How to complete this task: State how many lines in these records contain the word "computer", and nothing else.
--- Given records Enclosed Below ---
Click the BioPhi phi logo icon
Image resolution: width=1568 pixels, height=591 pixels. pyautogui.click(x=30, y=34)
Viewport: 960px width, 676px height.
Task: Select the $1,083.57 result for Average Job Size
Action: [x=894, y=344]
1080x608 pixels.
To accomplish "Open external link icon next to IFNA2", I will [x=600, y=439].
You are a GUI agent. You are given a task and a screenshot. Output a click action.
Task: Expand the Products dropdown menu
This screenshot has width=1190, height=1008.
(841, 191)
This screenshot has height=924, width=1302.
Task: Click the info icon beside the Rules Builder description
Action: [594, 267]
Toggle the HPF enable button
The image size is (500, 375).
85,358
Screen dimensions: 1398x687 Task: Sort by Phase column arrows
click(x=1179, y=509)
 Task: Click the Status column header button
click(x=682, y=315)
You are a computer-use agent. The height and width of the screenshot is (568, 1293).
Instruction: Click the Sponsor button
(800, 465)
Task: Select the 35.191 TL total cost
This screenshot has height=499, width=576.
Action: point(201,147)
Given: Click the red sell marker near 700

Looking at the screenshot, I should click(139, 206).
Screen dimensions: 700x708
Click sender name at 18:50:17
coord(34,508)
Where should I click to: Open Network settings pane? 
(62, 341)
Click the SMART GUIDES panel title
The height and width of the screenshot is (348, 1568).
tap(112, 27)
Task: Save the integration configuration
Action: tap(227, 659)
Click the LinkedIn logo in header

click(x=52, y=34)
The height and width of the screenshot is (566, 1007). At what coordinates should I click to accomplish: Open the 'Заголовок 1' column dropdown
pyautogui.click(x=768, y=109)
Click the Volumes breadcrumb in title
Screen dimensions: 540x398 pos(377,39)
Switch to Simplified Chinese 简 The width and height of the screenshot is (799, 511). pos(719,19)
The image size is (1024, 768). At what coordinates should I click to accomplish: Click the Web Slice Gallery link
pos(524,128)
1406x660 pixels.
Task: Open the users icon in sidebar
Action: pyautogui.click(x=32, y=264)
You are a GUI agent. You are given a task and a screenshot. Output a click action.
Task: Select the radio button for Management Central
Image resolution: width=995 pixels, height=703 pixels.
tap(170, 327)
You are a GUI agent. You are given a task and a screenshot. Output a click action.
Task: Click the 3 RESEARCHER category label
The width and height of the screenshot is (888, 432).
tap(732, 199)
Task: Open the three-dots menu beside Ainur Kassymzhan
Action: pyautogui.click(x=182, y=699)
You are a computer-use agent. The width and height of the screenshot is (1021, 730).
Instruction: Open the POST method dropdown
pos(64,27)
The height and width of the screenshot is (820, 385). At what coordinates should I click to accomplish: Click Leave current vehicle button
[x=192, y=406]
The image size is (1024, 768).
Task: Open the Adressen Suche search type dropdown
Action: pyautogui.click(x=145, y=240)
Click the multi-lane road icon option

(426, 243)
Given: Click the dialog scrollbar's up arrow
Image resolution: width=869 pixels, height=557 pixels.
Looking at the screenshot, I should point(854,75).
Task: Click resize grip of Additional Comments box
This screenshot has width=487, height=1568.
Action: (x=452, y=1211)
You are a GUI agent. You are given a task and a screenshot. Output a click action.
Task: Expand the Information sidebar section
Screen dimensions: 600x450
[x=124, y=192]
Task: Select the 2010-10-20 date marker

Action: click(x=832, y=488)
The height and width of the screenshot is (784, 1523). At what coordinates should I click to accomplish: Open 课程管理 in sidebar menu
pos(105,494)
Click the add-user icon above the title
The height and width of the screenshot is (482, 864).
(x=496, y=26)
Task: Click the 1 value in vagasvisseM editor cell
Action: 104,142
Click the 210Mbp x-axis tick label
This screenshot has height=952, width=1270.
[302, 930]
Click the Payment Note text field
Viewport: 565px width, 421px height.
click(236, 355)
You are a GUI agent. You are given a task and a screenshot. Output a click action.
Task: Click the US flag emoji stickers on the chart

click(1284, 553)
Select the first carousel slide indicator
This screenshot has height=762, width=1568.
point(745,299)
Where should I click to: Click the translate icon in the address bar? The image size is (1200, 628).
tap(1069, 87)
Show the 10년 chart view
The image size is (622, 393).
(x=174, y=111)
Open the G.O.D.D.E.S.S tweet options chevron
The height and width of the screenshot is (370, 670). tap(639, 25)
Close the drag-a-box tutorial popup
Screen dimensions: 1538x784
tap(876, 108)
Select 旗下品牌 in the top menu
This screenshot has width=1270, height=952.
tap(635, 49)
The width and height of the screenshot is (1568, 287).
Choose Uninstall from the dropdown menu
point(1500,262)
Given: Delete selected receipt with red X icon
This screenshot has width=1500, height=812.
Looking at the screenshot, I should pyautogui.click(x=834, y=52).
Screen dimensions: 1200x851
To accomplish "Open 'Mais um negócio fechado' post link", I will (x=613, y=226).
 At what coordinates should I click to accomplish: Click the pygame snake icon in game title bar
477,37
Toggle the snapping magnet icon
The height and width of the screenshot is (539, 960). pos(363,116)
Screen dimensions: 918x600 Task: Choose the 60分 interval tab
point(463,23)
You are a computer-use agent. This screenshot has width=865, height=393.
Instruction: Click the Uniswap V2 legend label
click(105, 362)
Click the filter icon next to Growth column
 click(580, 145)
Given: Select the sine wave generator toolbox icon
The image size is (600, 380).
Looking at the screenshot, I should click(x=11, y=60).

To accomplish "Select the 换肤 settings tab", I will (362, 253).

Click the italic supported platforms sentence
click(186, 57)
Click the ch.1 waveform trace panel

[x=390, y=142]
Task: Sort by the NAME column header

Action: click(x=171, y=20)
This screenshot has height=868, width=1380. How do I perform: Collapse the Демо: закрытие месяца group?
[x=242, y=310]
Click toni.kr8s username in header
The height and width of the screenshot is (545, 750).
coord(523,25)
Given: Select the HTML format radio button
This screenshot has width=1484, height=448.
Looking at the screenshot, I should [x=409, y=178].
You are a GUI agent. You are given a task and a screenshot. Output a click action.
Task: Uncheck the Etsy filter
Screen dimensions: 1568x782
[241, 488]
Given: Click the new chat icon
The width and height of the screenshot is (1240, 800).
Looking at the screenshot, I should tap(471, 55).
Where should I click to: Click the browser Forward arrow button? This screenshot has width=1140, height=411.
--- End of Enclosed Given records ---
Reply: 3